No injured party asks to be an injured party.  And, sadly, today, despite many alternatives and choices, the majority of those injured parties simply have no means to pay for health care!  (Like savings, healthcare seems to be one of the last choices most make when parceling out their “disposable income”.  And most young people do not even consider it)

Automobile drivers, however, will purchase liability coverage (many states require it!).  Property owners are often contractually obligated to purchase liability coverage.  And, third-party liability insurance clearly remains a highly profitable enterprise or there would not be so many alternatives to purchase!

Thus, all of the rational participants in every personal injury matter need to rethink,  and early, how they must approach any personal injury matter and its resultant medical bills, to increase all opportunities for success in resolution without trial.

It must begin with injured parties and their representatives, where possible, making wise selection of healthcare providers and carefully monitoring unnecessary medical treatment or excessive expense.   Claimants must treat only as actually required for a return to health.  Claimant’s attorneys must confine their legal direction of their clients to emphasize proper medical treatment over merely large bills.

Ironically, most healthcare providers also try to avoid the court system like the plague; it is both foreign to them and to most not economically worthwhile.  (Except to many “medical-legal experts” who generally make more money as experts than as practitioners!)

It is thus time that hospitals, physicians and all allied healthcare services recognize their own obligation in this process.  Healthcare providers  who accept treatment responsibility for injured persons, must perform it reasonably in keeping with known community standards and resist any temptation of gaming the system for any collateral purpose.

But, insurers must also accept how little control any injured party or their representative have for the choice of most of their caregivers, or the amount of any medical bill charged to them by those providers.  They could help by selling more medical pay benefits and more timely payment of medical bill assistance, even partial advance payments, to allow better healthcare choices to an injured party.

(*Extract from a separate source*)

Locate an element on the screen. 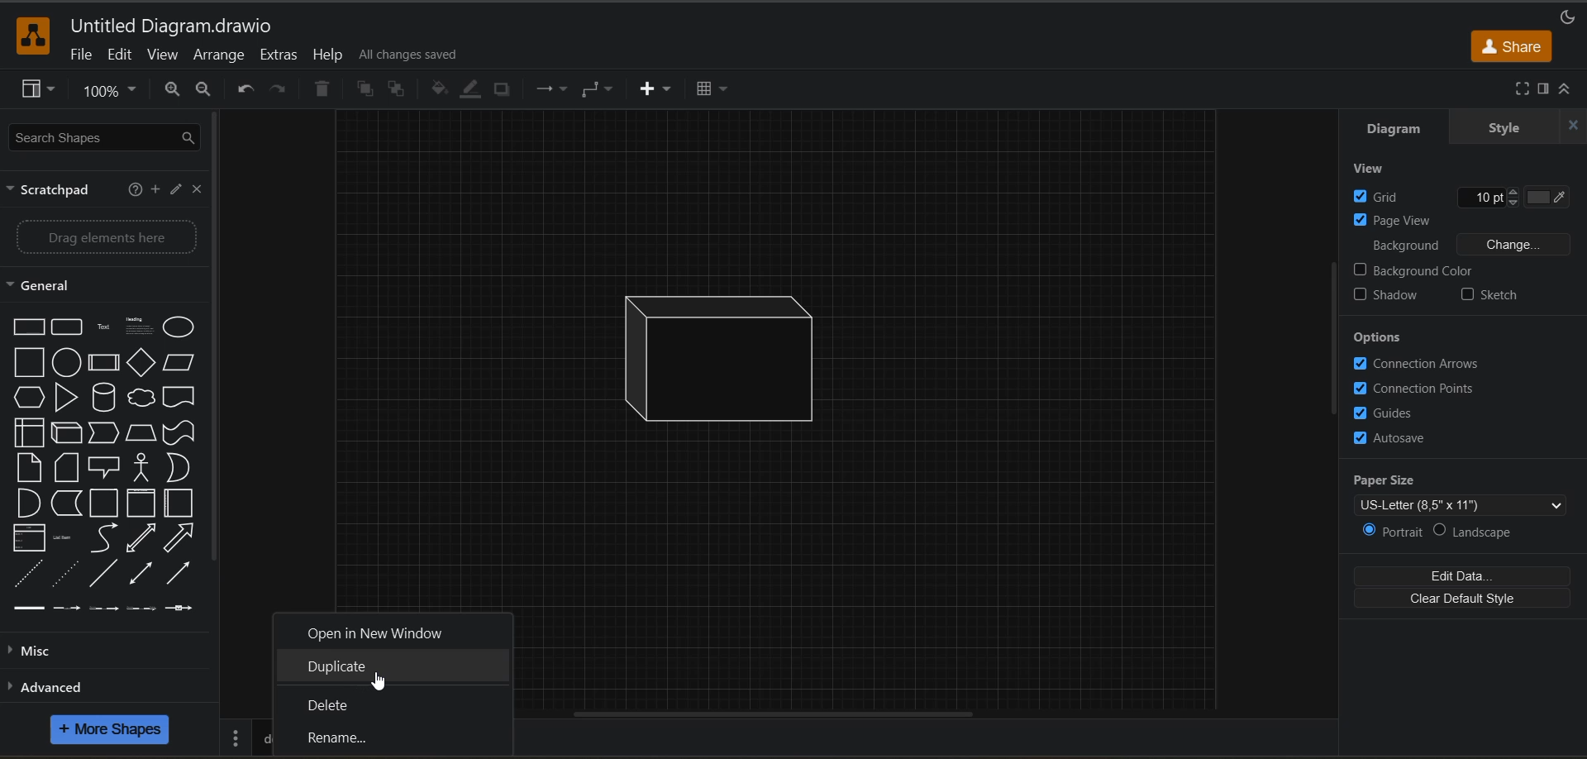 The height and width of the screenshot is (759, 1587). arrange is located at coordinates (221, 55).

And, insurers must stop blindly choosing, on a volume basis,  to pay attorneys and medical-legal experts to delay fair resolution rather than timely resolving those matters they know they could and should.

In the end, it will require the entire body all of the participants in the personal injury field, working together, not at odds with each other, to first avoid,  then aggressively control excesses of treatment and billing.

If everyone does not contribute, and soon, our courtrooms will be the foreseeable end destination of too many more otherwise resolvable matters.  If so, everyone, except those who game the system, will continue to be the losers.

Dan, from Yeehaw Junction/Lake Wales, Florida.